Exercise set
**a)** Answer these questions from the collage journal excerpt below, one line each:
(i) Which image was the first in the series?
(ii) According to the writer, what makes that first image too busy and crowded?
(iii) According to the last paragraph, what has been removed from the women?
**b)** Carry on the collage journal excerpt below, picking up after its final sentence.

* start Excerpt provided *

The bottom right image was the first in the series and is a little different than the others, I believe less successful. The line drawings are more accurate and true to the photo, meaning the overall image looses that disjointed aspect which i feel is important for the concept behind the project. Also the textures are unnecessary and make the image too busy and crowded. One of the main successes of the other 3 are their simplicity and the contrast between the cut out shapes and the empty line drawings, as well as the scruffy/messiness of said drawings.

Visual Journal - More Collage Texture Experiments, Mixed Media



I am very happy with how these ones turned out! I feel like they are more successful than the textured ladies at conveying the message and purpose of this project and visual journal.

The woman have become even more objectified, the idea of their bodies and form being their only function within the adverts. By removing their faces and identity their personalities and humanity is immediately overlooked; by replacing certain body parts with just textures emphasises the form and shape of the women being the most important feature of them, the actual flesh and substance behind their bodies irrelevant.

* end Excerpt provided *
* start Data provided *

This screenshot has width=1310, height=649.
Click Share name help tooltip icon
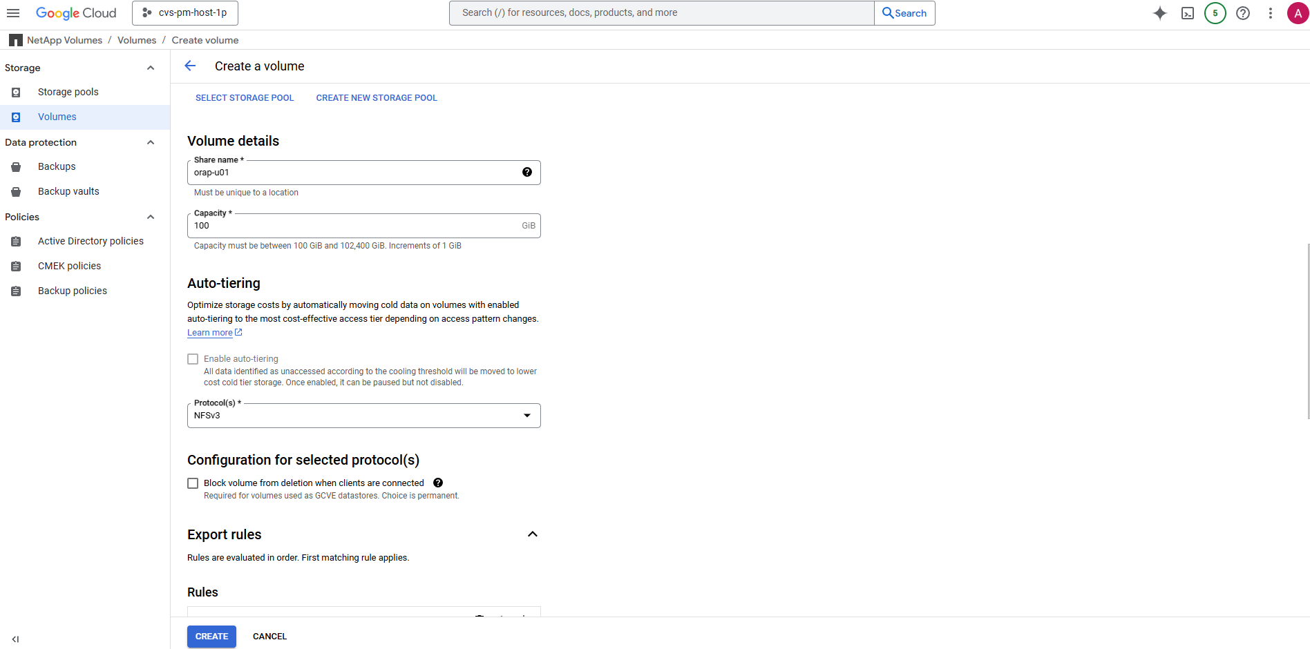527,173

* end Data provided *

Responses by task
**a)**
(i) The bottom right image.
(ii) The textures.
(iii) Their faces and identity.

**b)**
Visually there is also something very appealing about the mixed media element of these collages, the combination of photos and handmade textures. I guess it starts a juxtaposition regarding the clean, perfect and unrealistic images of the women and the inherently imperfect and very human marks creating the textures.

Monday 3 April 2017

Study Task 8 - Evaluation of Synthesis, Reflections on COP 1

In order to start planning for my COP 2 proposal, it would be valuable to reflect on my visual journal work and the journey I undertook through COP 1. I need to evaluate what I have done, what I have achieved, what has been explored and how well it has been explored.

Topics Researched -

  • Zeegan Quote - questions illustrations motives and functions, holds discipline accountable for it's voice and comment and substance, expresses discontent with a select trend of work today focussing on aesthetics over meaning. 
  • First Things First - discontent with graphic art's sole function as advertising tactic, deems commercial means as worthless, useless and a waste, argues other more important themes and issues the disciplines should focus their energies on, challenging and contesting consumerism.
  • Street Art (textures) - Creative visual work in public space other than advertising, opposes financial powers over public space, textures represent humanity and meaning. 
  • Sign Painting - Advertising/Commercial but human, laborious and hand-made, contrasting advertising's throw away nature and style, craft driven but traditional and meaningful.  
  • Immoralities in Advertising - Male Gaze in perfume adverts, power of advertising on subconscious level, adverts creating a norm and expectations within society.
My Responses - 

  • Textures - Time-consuming process opposing throw away nature of adverts, visually aesthetic outcomes with meaning, inspired by street artists researched (Blaqk, Siekon etc).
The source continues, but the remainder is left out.